Wandering Ghost: The Odyssey of Lafcadio Hearn is a biography of the journalist and writer who eventually became a Japanese citizen, and who wrote so many books about the country before his death in 1904. For someone who witnessed Japan’s passage into the modern age, and did so much to inform the West about it, Hearn is strangely absent from college reading lists. His name only cropped up once in my entire university career, and that was in a folktale that would have raised a chuckle from Hearn himself. The ghost of Lafcadio Hearn is used to scare young undergraduates in Japanese, to warn them of the dangers of benevolent racism, and to prevent them from dying, as he is alleged to have done, from a broken heart when Japan failed to live up to expectations.

→ **Prompt 1**: Extract every line of the entries below that contains the string "size", treating uppercase and lowercase as different.
The Lafcadio Hearn passage and the entries have no connection to each other.

→ **Records**:

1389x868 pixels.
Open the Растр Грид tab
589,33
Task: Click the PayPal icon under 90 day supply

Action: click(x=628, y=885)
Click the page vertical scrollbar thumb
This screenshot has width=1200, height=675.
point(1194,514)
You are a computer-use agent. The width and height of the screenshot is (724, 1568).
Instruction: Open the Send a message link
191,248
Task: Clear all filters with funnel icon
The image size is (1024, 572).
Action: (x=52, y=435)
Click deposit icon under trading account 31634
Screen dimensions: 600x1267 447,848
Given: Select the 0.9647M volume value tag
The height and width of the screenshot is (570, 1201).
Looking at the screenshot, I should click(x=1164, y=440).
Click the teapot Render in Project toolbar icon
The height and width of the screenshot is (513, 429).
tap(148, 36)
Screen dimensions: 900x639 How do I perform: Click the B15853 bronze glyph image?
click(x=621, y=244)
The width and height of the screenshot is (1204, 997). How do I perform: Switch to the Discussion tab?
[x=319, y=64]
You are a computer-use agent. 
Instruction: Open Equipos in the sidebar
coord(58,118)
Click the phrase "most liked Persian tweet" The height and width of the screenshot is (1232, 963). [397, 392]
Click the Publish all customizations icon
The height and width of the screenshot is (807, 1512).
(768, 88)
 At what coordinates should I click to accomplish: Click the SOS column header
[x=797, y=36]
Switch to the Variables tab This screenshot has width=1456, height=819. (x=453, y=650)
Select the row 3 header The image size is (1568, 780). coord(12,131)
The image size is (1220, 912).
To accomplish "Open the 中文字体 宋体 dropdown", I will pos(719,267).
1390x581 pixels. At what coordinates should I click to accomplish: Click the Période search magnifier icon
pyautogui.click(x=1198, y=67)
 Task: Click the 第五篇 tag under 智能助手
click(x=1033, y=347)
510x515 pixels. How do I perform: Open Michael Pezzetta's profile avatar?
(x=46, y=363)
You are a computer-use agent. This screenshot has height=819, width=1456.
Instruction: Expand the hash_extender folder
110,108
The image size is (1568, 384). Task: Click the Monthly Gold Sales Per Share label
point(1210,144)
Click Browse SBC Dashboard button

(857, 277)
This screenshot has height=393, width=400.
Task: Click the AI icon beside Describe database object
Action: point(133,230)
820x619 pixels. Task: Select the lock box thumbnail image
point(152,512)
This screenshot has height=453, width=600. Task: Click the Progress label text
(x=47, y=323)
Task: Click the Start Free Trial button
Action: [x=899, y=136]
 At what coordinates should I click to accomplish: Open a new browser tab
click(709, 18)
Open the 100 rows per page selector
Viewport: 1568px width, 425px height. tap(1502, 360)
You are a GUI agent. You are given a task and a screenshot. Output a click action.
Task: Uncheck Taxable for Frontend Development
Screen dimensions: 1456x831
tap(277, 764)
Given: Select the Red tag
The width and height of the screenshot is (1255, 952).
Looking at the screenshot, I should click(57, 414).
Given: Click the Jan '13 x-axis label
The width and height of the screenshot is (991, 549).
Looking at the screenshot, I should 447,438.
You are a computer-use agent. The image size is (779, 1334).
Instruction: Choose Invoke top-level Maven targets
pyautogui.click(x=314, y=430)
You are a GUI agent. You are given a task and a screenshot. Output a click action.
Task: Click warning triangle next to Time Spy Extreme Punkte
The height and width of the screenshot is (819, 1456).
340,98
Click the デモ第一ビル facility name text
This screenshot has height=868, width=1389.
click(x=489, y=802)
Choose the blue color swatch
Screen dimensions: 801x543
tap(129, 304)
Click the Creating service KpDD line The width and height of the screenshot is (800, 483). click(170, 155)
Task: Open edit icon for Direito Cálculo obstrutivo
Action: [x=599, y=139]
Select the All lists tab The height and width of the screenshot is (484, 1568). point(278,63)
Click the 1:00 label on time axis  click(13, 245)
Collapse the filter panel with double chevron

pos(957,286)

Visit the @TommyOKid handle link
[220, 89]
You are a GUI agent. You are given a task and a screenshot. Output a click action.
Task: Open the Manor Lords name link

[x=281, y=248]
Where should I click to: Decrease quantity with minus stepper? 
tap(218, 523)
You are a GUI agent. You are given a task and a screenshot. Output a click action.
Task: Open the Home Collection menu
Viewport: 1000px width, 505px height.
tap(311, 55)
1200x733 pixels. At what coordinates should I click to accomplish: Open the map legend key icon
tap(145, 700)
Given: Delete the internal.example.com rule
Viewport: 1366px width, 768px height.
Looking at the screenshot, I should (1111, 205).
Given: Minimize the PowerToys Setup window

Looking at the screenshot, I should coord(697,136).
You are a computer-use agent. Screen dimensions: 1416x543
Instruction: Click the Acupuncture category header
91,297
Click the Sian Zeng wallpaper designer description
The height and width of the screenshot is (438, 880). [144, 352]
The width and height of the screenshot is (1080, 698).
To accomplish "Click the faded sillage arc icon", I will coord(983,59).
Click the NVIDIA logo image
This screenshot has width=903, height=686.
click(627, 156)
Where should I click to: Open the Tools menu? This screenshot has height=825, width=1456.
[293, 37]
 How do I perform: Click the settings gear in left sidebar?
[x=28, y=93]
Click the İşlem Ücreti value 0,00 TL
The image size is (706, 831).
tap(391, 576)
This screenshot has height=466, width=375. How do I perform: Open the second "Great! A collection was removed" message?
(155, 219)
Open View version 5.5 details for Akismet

→ **Prompt 2**: Transcribe the part of the Lafcadio Hearn passage that opens with the words "Wandering Ghost: The" and closes with "up to expectations.".

→ **Response 1**:
The image size is (1024, 572).
Select the row 3 header The image size is (1568, 780). coord(12,131)
The image size is (1220, 912).
The image size is (1568, 384). Task: Click the Monthly Gold Sales Per Share label
You are a computer-use agent. The image size is (779, 1334).
The image size is (706, 831).

→ **Response 2**:
Wandering Ghost: The Odyssey of Lafcadio Hearn is a biography of the journalist and writer who eventually became a Japanese citizen, and who wrote so many books about the country before his death in 1904. For someone who witnessed Japan’s passage into the modern age, and did so much to inform the West about it, Hearn is strangely absent from college reading lists. His name only cropped up once in my entire university career, and that was in a folktale that would have raised a chuckle from Hearn himself. The ghost of Lafcadio Hearn is used to scare young undergraduates in Japanese, to warn them of the dangers of benevolent racism, and to prevent them from dying, as he is alleged to have done, from a broken heart when Japan failed to live up to expectations.